Dans les années 1950, la finance représentait environ 5% de l’économie. Sa
mission était alors assez simple : gérer la richesse accumulée de la
nation (son capital) et l’allouer à ceux qui proposaient d’en générer
davantage au travers d’activités productrices, notamment industrielles, ad
infinitum. Il s’est trouvé qu’ad infinitum ne puisse pas
fonctionner dans un monde de ressources finies – mais l’expérience a été si enivrante
que nous avons refusé de le croire, et continuons de le faire aujourd’hui.
Face à l’expiration de l’industrie
(ou son déplacement vers d’autres horizons), nous avons vu gonfler la finance
jusqu’à représenter 40% de l’économie. Cette nouvelle financiarisation a donné
vie à une matrice de rackets. Ce qui fonctionnait autrefois en matière de
gestion de capital s’est trouvé transformé pour devenir une panoplie de
fraudes et d’escroqueries – comme le regroupement de prêts hypothécaires toxiques
sous forme d’obligations géantes, revendues ensuite à des fonds de pension
assoiffés de « rendements » ; ou encore l’orgie des fusions et
acquisitions qui a transformé les hôpitaux en caisses enregistreuses ;
les flux de revenus sur les produits dérivés qui n’étaient autres que des
paris qui ne seraient jamais acquittés ; et le coup de bonneteau qu’est
l’arbitrage des taux d’intérêt par les banques centrales et leurs concubins « négociants »…

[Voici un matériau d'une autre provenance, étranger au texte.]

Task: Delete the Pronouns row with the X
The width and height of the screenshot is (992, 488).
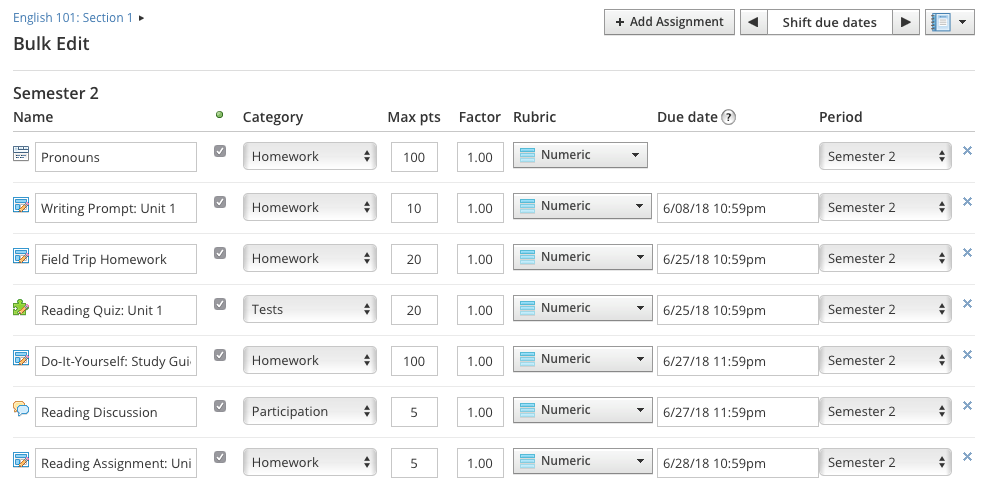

Certains points listés ci-dessus
vous paraîtront peut-être incompréhensibles, pour la simple raison que ces
rackets ont été élaborés afin d’être aussi opaques que possible. Ces rackets
se poursuivent sans aucune règlementation ou poursuite, parce que le
gouvernement les approuve tacitement, et parce qu’ils sont tout ce qui reste
encore aux salles du conseil des corporations. Ce qui subsiste encore du
niveau de vie aux Etats-Unis est garanti par de faux espoirs, et le tout se
heurtera bientôt de plein fouet à la loi de Murphy : tout ce qui peut
mal tourner le fera.
Quand les Américains réaliseront
que le président Trump n’a aucune idée de ce qu’il fait, la dépression
nerveuse de novembre dernier ressemblera à un état passager d’agitation
émotionnelle. Ce qui peut mal tourner attend aujourd’hui au tournant les
marchés, les banques, les devises et les obligations de contrepartie, qui
ressemblent à de véritables trous noirs où vient se perdre la notion même de
valeur. Beaucoup de choses pourront mal tourner. Et le feront. Peut-être
décideront-nous ensuite de redevenir une nation digne de ce nom.